The story of Lucifer the fallen angel may not be explicitly detailed in mainstream scriptures, but tales of a disobedient angel falling from heaven continue circling around religious groups. Modern culture has linked the name “Lucifer” with the idea of an evil devil. Lucifer literally translates to “light-bearer” or “morning star.” Early Christians, such as Origen and Tertullian, believed that Lucifer was the devil’s name before he found himself evicted from heavenly realms. Other angel names ascribed to him are Satan-Sataniel or Samael. Legends of Lucifer as a fallen angel are most common in Christian, Jewish, and Islamic traditions.
The Story of Lucifer the Fallen Angel
Controversy and questions surrounds Lucifer’s beginnings. His name could suggest that he was the angel of light while residing in heaven. Some rumors state that Lucifer was the head of the music ministry in heaven. These ideas might be inspired by the words directed to the “morning star” in Isaiah 14:11, “Your pomp and the music of your harps have been brought down to Sheol,” or Job 38:7, “When the morning stars sang together and all sons of God shouted for joy.”
Other churches have taught that Lucifer was the most beautiful of all the angels, or that he was God’s favorite angel. In some Judaic traditions, he is depicted as an archangel. Some even say that Lucifer was God’s own son – later replaced by Jesus.

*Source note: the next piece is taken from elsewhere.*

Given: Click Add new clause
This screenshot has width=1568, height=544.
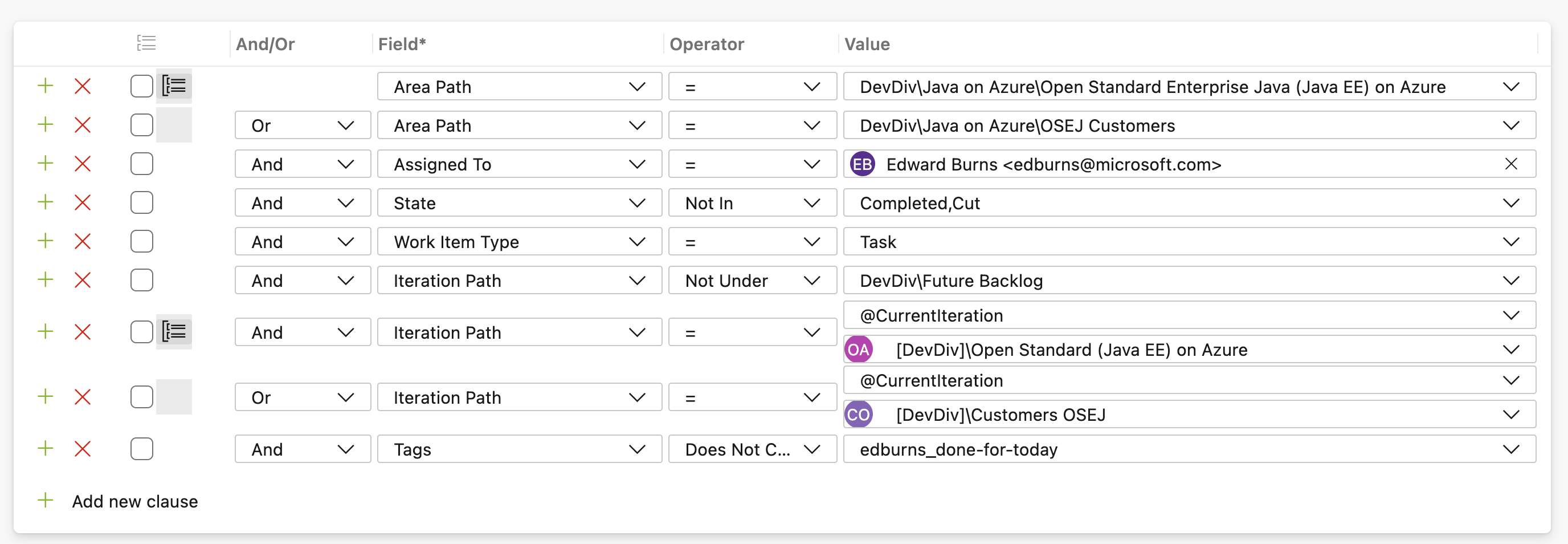Looking at the screenshot, I should tap(134, 501).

Majority of Lucifer’s stories feature him falling on the account of his growing pride and ambition. Some accounts are vague, but others give details such as Lucifer attempting to build a throne for himself so large that it could be seen from Earth. Others suggest Lucifer tried to overthrow God’s reign and take his place. A lesser-taught Islamic tradition claims that Lucifer was the most loyal and loving of all God’s subjects, but when God created mankind and instructed his angels to bow to them, Lucifer refused to bow to anyone but God alone and became envious of man. He soon found himself cast away for his disobedience. Some scholars, such as Gary Anderson of Harvard University, believe this version may have also been popular among Judeo-Christian traditions prior to the fifth century.
Christian legends include that as Lucifer fell from heaven, he brought one-third of God’s angels with him. This belief is inspired by Revelation 12:4, which reads “and his tail swept away a third of the stars of heaven and threw them to the earth.”

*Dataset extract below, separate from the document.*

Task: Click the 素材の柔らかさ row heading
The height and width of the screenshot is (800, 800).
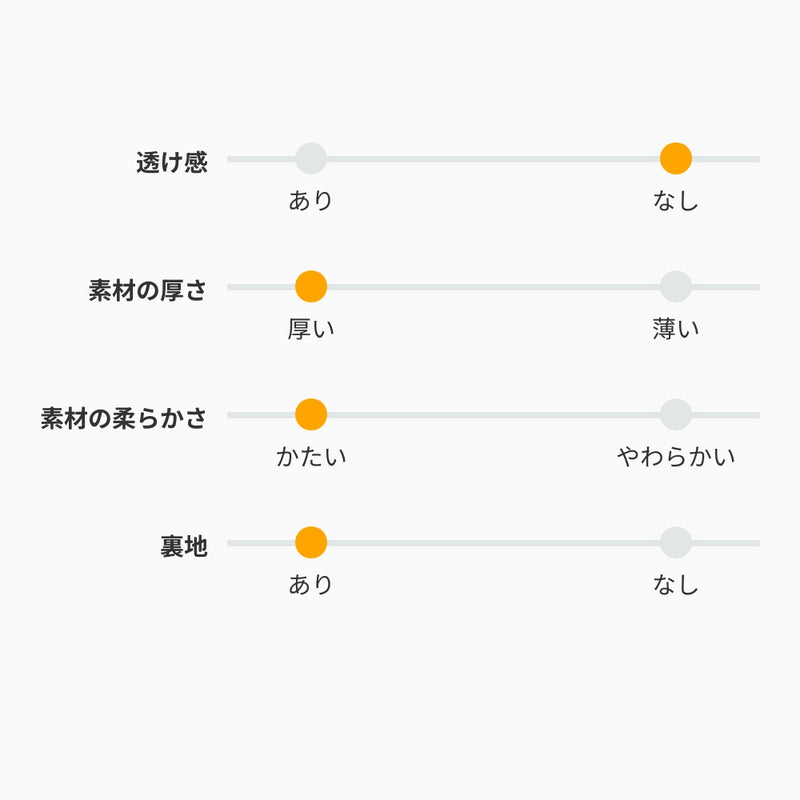Action: pyautogui.click(x=124, y=419)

Lucifer: Fallen Angel or Babylonian King?
Although the story of Lucifer the fallen angel exists within at least three major world religions, majority of their adherents and theologians do not necessarily subscribe to these beliefs. It is commonly argued that the oft-quoted passages of Isaiah 14, a supposed telling of Lucifer’s fall, actually tells the tale of a Babylonian king.
Verses 12 through 15 read: “How you have fallen from heaven, O star of the morning, son of the dawn. You have been cut down to earth, you who have weakened the nations! But you said in your heart, I will ascend to heaven; I will raise my throne above the stars of God, and I will sit on the mount of assembly in the recesses of the north. I will ascend above the heights of the clouds; I will make myself like the Most High. Nevertheless you will be thrust down to Sheol, to the recesses of the pit.”
While these words seem to reflect the popular stories of Lucifer the fallen angel, many modern day theologians feel that the context of the chapter points to a prophecy concerning the ambitious and oppressive Babylonian king. It was Saint Jerome who first tied this verse to Satan by translating “star of the morning” to “Lucifer” in his Latin version of the bible, the Vulgate.
NASB Study Bible. Grand Rapids, MI: Zondervan Publishing House, 1999.
Bullock, C. Hassell, An Introduction to the Old Testament Prophetic Books. Chicago, IL: Moody Press, 1986.
Hugoye: Journal of Syriac Studies: The Fall of Satan in the Thought of St. Ephrem and John Milton, accessed January 11th 2012.
North Carolina State University: From Gods to Monotheism. From Demons to the Devil. An Examination of Biblical Texts Concerning the Singularization of the Devil in Light of Freudian Metapsychology, accessed January 11th 2012.